Tuesday, May 10, 2016

The Amazon Fire TV

Amazon has updated its Fire TV Stick just in time for the holidays, adding a few welcome features to the already excellent media streamer. It's the same hardware as the original Fire TV Stick, but it now includes a microphone-equipped remote so you can use Amazon's Alexa voice assistant, just like you can with the new Fire TV box. It's a bit pricier than the original (which is available with a standard, microphone-less remote), but at $49.99, it still won't break the bank. It's not quite as smooth as the Fire TV, and it doesn't feature 4K video support, but the Fire TV Stick gets you access to the same wide selection of apps and services for half the price. It easily earns our Editors' Choice for budget media streamers.

Design
The Fire TV Stick itself is identical to the original version. It's a simple, black USB drive-like device that measures 3.4 by 1 by 0.5 inches (HWD). There's an HDMI connector on top of the stick, and a micro USB port for power on the side. Amazon includes a small female-to-female HDMI adapter, so you can hook it up with an HDMI cable if it won't fit directly into one of the ports on your HDTV. An included wall adapter and micro USB cable keep the stick running; Amazon recommends using the adapter rather than relying on your HDTV's USB ports.
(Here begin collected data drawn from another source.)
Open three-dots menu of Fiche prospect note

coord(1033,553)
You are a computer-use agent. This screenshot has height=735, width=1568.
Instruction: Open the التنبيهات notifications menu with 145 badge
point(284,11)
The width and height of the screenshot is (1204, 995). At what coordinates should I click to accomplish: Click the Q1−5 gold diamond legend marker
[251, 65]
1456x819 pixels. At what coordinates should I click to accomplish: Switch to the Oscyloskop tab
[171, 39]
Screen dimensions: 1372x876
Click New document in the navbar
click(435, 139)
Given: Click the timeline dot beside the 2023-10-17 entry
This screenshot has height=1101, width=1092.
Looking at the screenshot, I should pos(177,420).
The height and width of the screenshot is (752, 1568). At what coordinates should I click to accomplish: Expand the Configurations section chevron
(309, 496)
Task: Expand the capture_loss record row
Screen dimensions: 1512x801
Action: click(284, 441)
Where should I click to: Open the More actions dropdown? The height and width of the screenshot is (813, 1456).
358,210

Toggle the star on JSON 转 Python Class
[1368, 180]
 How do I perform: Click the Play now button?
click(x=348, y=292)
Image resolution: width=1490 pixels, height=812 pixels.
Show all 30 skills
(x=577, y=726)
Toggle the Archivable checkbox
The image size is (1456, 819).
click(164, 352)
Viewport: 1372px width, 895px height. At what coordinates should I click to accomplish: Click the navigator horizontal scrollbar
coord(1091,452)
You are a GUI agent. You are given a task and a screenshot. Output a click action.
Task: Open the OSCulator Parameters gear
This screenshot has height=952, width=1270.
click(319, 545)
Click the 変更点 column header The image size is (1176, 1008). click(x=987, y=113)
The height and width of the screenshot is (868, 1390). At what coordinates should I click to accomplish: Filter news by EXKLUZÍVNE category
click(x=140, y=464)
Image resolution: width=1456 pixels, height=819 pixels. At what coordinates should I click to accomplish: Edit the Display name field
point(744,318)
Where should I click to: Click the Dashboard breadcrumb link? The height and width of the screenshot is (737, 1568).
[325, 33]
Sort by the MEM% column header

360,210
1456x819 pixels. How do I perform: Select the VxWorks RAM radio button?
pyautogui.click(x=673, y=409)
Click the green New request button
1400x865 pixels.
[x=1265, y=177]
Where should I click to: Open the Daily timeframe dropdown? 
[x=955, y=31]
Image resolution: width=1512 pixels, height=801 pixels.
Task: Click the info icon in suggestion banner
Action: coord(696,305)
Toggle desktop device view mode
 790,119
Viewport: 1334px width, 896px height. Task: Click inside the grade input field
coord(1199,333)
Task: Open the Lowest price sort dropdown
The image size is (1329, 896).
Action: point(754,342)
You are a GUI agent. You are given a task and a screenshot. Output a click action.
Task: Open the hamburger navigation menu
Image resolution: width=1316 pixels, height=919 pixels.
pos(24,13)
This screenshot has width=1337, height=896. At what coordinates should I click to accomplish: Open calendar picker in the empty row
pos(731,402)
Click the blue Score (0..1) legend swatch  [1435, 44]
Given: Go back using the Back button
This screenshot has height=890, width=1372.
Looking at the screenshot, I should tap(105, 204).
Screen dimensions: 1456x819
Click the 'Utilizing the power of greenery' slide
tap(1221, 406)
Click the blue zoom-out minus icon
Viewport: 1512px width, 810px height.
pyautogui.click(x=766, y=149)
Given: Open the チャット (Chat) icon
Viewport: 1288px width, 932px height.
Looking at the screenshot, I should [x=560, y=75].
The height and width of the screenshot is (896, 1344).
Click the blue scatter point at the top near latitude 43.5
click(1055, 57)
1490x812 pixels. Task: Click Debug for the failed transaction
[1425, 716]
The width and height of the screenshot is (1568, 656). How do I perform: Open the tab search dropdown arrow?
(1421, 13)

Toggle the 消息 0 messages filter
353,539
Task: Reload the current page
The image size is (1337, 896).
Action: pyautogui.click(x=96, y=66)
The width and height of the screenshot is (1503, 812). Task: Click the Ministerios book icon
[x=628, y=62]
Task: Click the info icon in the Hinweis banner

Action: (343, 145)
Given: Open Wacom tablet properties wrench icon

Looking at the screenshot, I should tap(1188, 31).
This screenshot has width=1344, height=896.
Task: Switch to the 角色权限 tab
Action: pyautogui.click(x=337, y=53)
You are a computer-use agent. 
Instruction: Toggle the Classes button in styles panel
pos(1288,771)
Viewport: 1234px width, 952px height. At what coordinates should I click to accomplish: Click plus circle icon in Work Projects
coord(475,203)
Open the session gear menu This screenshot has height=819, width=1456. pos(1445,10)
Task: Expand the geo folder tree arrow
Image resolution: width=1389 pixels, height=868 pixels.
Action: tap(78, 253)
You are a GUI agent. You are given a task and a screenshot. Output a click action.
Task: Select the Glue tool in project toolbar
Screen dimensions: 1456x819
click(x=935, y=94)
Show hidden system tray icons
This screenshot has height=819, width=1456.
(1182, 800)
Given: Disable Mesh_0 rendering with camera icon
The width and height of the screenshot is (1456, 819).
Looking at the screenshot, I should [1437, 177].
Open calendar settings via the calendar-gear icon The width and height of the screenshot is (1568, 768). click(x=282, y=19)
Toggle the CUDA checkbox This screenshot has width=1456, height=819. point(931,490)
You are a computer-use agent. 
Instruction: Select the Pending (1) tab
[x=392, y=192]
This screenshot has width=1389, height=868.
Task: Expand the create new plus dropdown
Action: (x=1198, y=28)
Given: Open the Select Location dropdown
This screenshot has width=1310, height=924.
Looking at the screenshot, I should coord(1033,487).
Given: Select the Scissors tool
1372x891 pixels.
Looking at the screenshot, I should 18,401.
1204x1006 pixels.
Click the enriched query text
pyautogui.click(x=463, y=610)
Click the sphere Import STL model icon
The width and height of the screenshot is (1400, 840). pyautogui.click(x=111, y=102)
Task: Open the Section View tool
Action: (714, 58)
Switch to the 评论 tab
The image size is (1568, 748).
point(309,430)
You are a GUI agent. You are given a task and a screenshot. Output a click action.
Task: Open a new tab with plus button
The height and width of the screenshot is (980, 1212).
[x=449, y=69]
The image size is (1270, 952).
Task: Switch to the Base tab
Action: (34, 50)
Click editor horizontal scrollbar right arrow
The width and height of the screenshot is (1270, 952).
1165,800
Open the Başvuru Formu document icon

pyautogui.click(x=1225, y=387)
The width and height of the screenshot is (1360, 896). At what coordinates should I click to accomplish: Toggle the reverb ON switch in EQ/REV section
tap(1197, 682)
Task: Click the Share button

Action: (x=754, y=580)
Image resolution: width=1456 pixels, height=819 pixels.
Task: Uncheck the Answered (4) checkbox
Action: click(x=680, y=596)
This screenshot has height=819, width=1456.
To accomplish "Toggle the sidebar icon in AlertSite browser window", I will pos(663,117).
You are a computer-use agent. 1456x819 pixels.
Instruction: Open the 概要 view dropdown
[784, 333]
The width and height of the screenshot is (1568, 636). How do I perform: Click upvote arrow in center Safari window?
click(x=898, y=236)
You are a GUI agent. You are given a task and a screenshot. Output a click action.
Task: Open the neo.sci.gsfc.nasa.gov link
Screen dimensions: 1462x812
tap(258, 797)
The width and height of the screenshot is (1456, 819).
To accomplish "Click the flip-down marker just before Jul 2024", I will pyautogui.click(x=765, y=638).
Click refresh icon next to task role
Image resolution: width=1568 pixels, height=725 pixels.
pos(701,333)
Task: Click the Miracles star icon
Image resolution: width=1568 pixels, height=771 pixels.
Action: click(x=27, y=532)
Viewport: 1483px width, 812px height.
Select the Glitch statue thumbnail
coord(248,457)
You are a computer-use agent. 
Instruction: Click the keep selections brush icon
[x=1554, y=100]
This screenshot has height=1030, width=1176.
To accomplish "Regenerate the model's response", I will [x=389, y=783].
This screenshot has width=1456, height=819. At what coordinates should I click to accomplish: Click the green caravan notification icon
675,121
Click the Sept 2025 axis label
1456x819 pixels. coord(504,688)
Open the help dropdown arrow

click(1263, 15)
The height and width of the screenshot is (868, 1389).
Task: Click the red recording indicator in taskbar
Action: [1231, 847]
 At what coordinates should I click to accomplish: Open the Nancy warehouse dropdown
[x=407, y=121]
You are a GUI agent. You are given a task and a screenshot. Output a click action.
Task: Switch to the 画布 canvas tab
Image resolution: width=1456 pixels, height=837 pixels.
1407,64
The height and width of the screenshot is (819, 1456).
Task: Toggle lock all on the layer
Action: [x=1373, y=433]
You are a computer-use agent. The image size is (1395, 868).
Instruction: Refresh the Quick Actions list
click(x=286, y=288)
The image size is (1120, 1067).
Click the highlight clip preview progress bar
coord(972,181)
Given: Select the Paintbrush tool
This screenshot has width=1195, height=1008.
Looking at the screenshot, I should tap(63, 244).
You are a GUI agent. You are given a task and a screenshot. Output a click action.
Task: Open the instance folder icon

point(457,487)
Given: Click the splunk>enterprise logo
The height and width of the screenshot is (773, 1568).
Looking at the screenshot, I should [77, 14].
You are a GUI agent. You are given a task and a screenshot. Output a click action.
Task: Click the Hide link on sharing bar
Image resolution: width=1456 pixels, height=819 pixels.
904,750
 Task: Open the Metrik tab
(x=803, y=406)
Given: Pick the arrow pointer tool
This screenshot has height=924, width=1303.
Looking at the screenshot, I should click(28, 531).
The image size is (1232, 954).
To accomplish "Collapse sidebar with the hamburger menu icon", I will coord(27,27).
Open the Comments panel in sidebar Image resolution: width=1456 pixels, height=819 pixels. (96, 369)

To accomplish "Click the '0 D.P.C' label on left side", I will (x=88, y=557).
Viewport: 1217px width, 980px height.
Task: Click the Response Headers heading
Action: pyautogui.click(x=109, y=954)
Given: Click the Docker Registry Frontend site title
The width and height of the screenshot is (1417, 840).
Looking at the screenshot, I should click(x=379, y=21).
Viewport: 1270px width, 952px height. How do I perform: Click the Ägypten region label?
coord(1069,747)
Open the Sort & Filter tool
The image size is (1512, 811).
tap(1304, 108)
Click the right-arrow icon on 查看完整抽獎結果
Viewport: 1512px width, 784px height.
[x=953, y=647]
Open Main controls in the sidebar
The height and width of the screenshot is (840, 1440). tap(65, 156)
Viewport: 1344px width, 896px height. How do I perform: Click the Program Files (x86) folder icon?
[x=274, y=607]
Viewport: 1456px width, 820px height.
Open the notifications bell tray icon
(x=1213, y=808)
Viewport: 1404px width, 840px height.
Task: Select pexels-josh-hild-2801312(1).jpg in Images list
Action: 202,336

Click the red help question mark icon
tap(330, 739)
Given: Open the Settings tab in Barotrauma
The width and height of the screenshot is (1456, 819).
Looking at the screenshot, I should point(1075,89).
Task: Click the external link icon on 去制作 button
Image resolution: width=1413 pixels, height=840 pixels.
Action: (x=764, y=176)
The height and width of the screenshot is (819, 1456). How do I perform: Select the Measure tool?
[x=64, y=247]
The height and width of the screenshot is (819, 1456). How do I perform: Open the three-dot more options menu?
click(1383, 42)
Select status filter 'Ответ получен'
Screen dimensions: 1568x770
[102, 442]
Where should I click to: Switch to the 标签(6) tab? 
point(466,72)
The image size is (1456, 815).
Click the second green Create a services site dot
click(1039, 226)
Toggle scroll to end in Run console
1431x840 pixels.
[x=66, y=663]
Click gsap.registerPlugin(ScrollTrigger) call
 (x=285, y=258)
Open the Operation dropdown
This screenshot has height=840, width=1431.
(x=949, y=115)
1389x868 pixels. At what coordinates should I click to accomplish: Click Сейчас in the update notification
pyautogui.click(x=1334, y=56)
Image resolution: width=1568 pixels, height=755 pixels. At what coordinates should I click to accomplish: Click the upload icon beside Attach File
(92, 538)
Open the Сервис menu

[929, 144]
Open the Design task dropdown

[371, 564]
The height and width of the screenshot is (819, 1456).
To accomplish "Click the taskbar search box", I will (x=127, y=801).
The remote is a significant upgrade from the squat little bar that comes with original Fire TV Stick. It's identical to the remote included with the current Fire TV—a 6-inch, matte-black wand with only seven buttons and a prominent, circular, glossy-black navigation pad. A pinhole microphone on the end lets you use the Fire TV Stick's voice search and Alexa voice assistant with a press of a button.

Fire TV
Amazon uses a heavily skinned version of Google's Android operating system for its Fire TV products, and the interface has remained mostly unchanged from the first Fire TV. The menu is built around a column of categories on the left side of the screen and a series of large, colorful tiles displaying apps and media on the right side. Different categories like Apps, Movies, and Prime Video broadly sort available media and software, and more granular categories of media and apps like New, Popular, and Recently Viewed are arranged in rows that can expand further into sub-menus.
The interface is built around a curated, Amazon-centric experience that uses Amazon's Prime Video, Prime Music, App Store, and on-demand video selection as the primary sources for whatever you want to watch or listen to. Fortunately, Amazon's Fire TV App Store is fairly large, and you'll likely be able to find whatever non-Amazon streaming service you want with it (Google Play and Apple Music/iTunes are notable exceptions). Searches for movies and shows will bring up anything available on Amazon, but Hulu, Netflix, and other options will also appear if you have the apps installed and your accounts registered on the Fire TV Stick.